Task #3476
open
Design NFD instrumentation
Added by Jeff Burke over 8 years ago.
Updated over 5 years ago.
Description
Real-world application deployment, such as NDN-RTC, could significant benefit from additional real-time and post facto data on NFD behavior. To complement logging, perhaps some type of dynamic tracing could be considered, ala DTrace, http://www.brendangregg.com/dtracetoolkit.html. Insight into per-prefix behavior and packet-processing performance would be very helpful for applications like NDN-RTC.
- Start date deleted (
02/28/2016)
As far as I can see, D-Trace is available only on OS X, several BSD variants, Solaris, (maybe others?) basically anything except Linux. There is this https://github.com/dtrace4linux/linux but it requires building and installing a kernel module, which severely limits its deployability IMHO.
On the other hand, LTTng is Linux-only :-/ There's also SystemTap (https://sourceware.org/systemtap/) for Linux, which looks very similar to D-Trace (at least the probe language seems to be).
@Jeff, can you describe what kind of instrumentation you need? Do you have some specific examples in mind? Does it involve adding trace points to NFD, or is detailed system/kernel-level tracing enough?
I received this question that is related to this issue.
assume there’s a need to collect some fine-grained statistics about traffic passing each router, how do we best support it in NFD? I’m thinking to use the measurement table to record the statistics, and make the information available through NFD management protocol. Also add a piece of code in the forwarding pipeline to update these statistics regardless of forwarding strategy in use. Of course this piece is optional and can be turned on by the administrator.
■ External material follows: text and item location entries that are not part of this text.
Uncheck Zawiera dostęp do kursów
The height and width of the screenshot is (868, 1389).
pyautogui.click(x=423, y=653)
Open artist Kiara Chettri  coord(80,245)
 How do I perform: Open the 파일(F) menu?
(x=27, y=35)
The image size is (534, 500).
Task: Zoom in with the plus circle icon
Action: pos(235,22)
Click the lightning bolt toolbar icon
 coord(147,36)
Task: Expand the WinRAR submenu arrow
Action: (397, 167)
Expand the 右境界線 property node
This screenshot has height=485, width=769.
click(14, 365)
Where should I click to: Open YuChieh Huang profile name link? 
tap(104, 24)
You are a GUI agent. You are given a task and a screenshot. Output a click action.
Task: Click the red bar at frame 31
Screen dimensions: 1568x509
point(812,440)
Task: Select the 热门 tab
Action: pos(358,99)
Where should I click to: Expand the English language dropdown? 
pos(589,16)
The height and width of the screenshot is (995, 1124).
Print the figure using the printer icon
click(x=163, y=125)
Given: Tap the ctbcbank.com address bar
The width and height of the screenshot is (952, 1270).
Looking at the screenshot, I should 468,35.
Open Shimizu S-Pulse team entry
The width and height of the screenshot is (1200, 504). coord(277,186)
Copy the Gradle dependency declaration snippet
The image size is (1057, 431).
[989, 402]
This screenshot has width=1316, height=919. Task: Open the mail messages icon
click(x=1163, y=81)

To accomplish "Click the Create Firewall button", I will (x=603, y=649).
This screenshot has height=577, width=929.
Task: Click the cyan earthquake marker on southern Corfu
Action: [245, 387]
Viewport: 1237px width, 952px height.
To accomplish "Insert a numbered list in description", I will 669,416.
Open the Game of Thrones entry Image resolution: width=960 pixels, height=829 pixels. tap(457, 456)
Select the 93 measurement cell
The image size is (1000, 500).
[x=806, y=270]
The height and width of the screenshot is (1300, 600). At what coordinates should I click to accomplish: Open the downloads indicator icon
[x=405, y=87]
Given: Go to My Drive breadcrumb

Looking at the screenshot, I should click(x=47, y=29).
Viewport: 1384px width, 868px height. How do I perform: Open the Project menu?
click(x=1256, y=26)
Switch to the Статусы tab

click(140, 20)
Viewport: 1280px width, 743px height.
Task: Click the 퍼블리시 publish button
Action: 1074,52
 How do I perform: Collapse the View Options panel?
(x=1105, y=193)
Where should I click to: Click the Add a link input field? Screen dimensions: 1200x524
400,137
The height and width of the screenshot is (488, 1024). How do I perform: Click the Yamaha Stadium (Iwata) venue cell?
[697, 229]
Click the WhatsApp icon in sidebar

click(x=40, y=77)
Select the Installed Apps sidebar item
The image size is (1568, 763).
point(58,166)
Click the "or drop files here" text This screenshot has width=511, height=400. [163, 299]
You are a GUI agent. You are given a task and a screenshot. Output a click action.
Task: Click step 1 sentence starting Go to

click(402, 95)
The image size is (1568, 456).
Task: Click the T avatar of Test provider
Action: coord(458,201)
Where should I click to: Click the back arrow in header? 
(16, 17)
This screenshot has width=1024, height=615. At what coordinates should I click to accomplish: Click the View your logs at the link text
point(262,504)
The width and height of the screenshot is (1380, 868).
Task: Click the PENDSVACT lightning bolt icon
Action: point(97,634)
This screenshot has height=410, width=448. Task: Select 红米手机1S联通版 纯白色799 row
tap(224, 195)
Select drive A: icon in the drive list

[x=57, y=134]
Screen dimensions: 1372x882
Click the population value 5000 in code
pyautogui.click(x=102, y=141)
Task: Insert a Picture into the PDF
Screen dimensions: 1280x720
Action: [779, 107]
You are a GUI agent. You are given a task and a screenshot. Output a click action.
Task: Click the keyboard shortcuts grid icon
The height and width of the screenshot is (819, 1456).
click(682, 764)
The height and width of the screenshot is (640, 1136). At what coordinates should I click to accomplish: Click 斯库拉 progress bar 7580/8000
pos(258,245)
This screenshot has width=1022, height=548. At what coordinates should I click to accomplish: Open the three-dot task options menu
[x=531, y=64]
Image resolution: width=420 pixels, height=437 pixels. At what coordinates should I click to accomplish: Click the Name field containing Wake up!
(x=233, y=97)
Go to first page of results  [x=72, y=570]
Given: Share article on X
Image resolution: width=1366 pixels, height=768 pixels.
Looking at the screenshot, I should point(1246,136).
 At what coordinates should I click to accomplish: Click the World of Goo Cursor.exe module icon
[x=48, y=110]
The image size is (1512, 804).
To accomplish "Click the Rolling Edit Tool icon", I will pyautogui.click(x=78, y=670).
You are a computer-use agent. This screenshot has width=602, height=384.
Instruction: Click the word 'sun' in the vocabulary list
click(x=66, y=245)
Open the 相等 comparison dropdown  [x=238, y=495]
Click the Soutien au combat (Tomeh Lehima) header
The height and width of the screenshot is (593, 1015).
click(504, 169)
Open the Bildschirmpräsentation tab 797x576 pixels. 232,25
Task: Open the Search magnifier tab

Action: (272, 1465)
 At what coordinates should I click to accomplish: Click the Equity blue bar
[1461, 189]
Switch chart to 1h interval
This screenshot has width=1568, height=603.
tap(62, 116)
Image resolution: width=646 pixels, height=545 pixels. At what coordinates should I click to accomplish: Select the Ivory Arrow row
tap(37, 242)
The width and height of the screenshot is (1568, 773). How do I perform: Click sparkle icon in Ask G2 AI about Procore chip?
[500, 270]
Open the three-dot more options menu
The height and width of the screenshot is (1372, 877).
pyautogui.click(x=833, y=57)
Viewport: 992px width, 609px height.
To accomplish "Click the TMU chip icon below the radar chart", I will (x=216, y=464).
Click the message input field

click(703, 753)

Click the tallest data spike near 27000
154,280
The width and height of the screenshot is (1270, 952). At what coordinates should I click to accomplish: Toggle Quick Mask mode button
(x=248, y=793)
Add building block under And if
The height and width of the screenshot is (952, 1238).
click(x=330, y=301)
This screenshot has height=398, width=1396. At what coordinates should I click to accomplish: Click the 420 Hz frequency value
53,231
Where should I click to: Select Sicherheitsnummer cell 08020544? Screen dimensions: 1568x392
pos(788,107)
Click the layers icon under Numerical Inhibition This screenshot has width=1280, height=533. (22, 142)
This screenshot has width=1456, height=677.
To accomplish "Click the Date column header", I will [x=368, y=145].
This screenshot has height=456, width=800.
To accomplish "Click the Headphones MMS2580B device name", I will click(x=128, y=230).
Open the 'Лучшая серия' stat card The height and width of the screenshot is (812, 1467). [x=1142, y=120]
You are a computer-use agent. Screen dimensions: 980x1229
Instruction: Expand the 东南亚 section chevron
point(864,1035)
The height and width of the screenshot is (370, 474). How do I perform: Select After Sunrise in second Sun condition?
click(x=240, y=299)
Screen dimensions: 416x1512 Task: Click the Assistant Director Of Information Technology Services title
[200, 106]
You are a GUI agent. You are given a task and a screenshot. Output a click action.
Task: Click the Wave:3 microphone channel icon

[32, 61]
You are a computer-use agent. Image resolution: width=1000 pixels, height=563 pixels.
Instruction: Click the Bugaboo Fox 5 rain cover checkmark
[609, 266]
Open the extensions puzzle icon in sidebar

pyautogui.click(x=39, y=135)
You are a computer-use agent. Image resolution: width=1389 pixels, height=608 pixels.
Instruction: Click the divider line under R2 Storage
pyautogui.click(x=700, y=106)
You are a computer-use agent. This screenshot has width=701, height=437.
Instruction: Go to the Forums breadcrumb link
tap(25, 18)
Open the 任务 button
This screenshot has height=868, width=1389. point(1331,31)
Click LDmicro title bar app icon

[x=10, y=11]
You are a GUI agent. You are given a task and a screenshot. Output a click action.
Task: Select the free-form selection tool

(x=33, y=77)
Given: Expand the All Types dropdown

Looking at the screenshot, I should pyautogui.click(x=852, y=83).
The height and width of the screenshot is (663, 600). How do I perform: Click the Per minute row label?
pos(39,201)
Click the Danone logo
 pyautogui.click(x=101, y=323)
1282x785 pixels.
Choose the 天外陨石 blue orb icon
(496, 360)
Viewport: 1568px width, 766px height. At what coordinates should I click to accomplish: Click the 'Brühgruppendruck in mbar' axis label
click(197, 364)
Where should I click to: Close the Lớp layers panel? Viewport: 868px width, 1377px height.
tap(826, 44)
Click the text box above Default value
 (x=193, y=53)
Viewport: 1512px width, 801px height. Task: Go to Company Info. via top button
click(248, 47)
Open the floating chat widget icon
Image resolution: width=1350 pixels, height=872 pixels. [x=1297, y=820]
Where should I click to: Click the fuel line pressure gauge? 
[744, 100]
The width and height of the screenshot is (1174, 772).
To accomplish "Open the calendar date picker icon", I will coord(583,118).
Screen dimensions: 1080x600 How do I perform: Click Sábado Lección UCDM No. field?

My original NFD design includes a "switch mirror port"-like functionality: one can send a management command to make NFD duplicate packets under a namespace to a face, and an analysis program on that face can then analyze the traffic. IncomingFaceId and timing information are indicated in NDNLP headers.
In reality, people are using tcpdump
.
Having certain counters in forwarding itself is a good complement to the above approach. These counters should be universal, not specialized for an application.
Both FIB and Measurements table can store counters.
Some "cheap" counters (e.g. number of incoming Interests) can be placed in every FIB entry.
Other "expensive" counters (e.g. smoothed RTT) should be enabled by a management command, and placed in Measurements table.
Forwarding strategies are also collecting counters, and some of them should be uniformed and consolidated.
To retrieve those counters, use #4446.